Quebec Govt has confirmed that it intends to move forward with a controversial plan on minority accommodation but it is still mum on the details.
Some members of minority communities in Quebec had reacted sharply to the idea.
Premier Pauline Marois did not confirm the specific details.
“Let’s wait for the legislation to be tabled before commenting,” she told a local newspaper in Montreal.
The government intends to put forward a discussion paper, seek to build a consensus, then table a bill and negotiate with other political parties in the legislature.
It’s unclear such a plan could be adopted in the current minority legislature, or whether it would remain an unresolved issue in the next election campaign.

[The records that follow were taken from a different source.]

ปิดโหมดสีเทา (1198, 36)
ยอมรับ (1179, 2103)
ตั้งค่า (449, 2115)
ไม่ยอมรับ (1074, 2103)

The proposed plan has also angered several medical professionals and day-care workers, who say they will never allow the government to dictate what they wear and some have said they would rather leave Quebec.
NDP Leader Tom Mulcair has said he won’t comment until he sees an official plan — adding that he won’t comment on a “trial balloon“.
While most party leaders avoided comment, Justin Trudeau became the first prominent federal politician to speak up.
The Liberal leader castigated the idea and said the Quebec government would damage Quebec’s reputation if it proceeded with such a policy.
“Like we saw with the (recent) soccer turban ban, people laughed at Quebecers,” said Trudeau, a Quebec MP.
The Prime Minister’s Office, for its part, said: “It’s a debate that will occur at the provincial level,” while Multiculturalism Minister Jason Kenney tweeted late Wednesday that “freedom of religion is a universal principle.”